I have 5 columns with numerical data and I would like to filter for rows that match a data range in at least 3 of the 5 columns.
For example i have the following data frame and I define a value range of 5-10. My first row has 3 columns with values between 5 and 10, so i want to keep that row. The second row only has 2 values between 5 and 10, so I want to remove it.

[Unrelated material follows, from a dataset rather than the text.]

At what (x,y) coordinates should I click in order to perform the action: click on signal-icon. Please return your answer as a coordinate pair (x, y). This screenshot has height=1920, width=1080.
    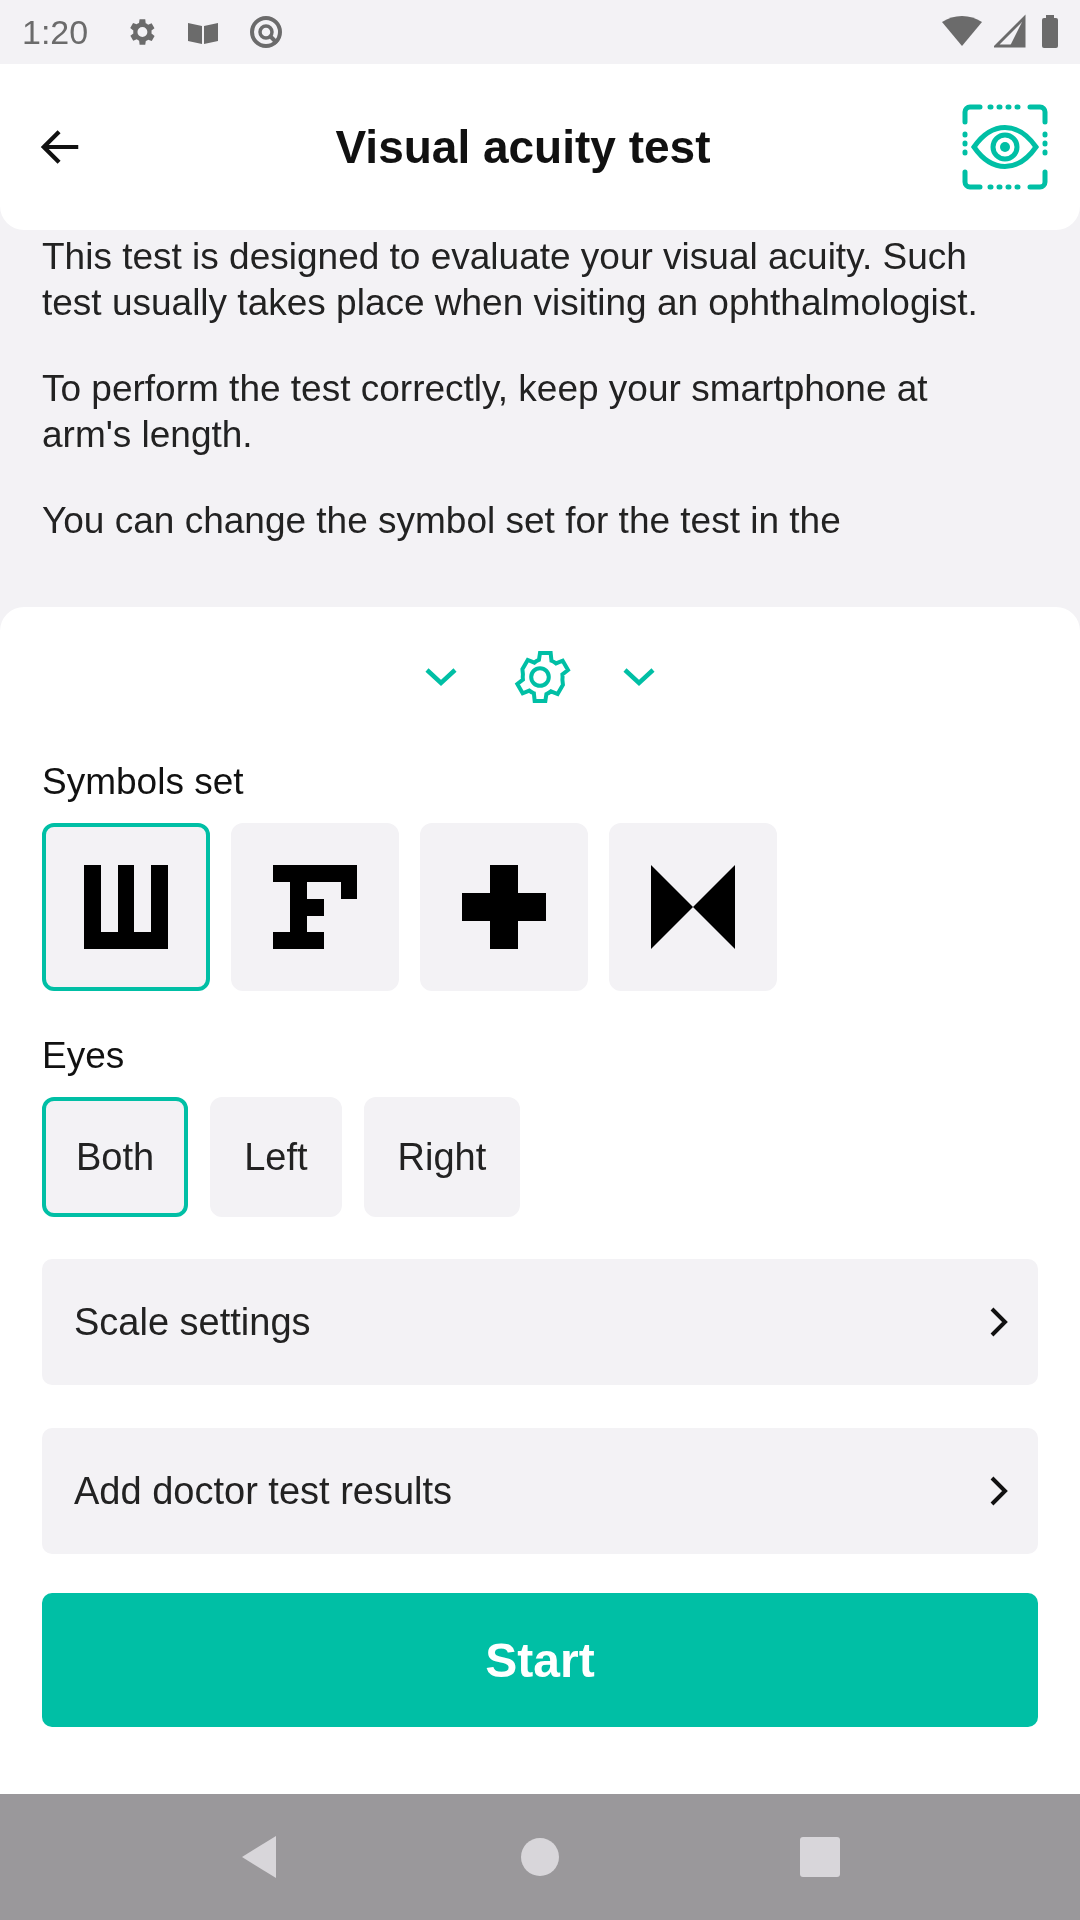
    Looking at the image, I should click on (1010, 32).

column1 | column2 | column3 | column4 | column5 |
---|---|---|---|---|
7 | 4 | 10 | 9 | 2 |
4 | 8 | 2 | 6 | 2 |
CodePudding user response:
First test if values in columns are greater or equal 5 and less or equal than 10, then look for rows with 3 or more that fit the condition.
dat[ rowSums( dat >= 5 & dat <= 10 ) >= 3, ]
column1 column2 column3 column4 column5
1 7 4 10 9 2
Data
dat <- structure(list(column1 = c(7L, 4L), column2 = c(4L, 8L), column3 = c(10L,
2L), column4 = c(9L, 6L), column5 = c(2, 2)), class = "data.frame", row.names = c(NA,
-2L))
CodePudding user response:
I'd like to share a second approach:
# Setting up data
my_df <- tibble::tibble(A = c(7,4), B = c(4,8), C = c(10, 2), D = c(9,6), E = c(2,2), X = c("some", "character"))
my_min <- 5
my_max <- 10
Then do some tidyverse-magic:
# This is verbose, but shows clearly all the steps involved:
my_df_filtered <- my_df %>%
dplyr::mutate(n_cols_in_range = dplyr::across(where(is.numeric), ~ .x >= my_min & .x <= my_max)
) %>%
dplyr::rowwise() %>%
dplyr::mutate(n_cols_in_range = sum(n_cols_in_range, na.rm = TRUE)
) %>%
dplyr::filter(n_cols_in_range >= 3
) %>%
dplyr::select(-n_cols_in_range)
The above is equivalent to:
my_df_filtered <- my_df %>%
dplyr::rowwise() %>%
dplyr::filter(sum(dplyr::across(where(is.numeric), ~ .x >= my_min & .x <= my_max), na.rm = TRUE) >= 3)
But I must state, that the above answer is clearly more elegant since it only needs 1 line of code!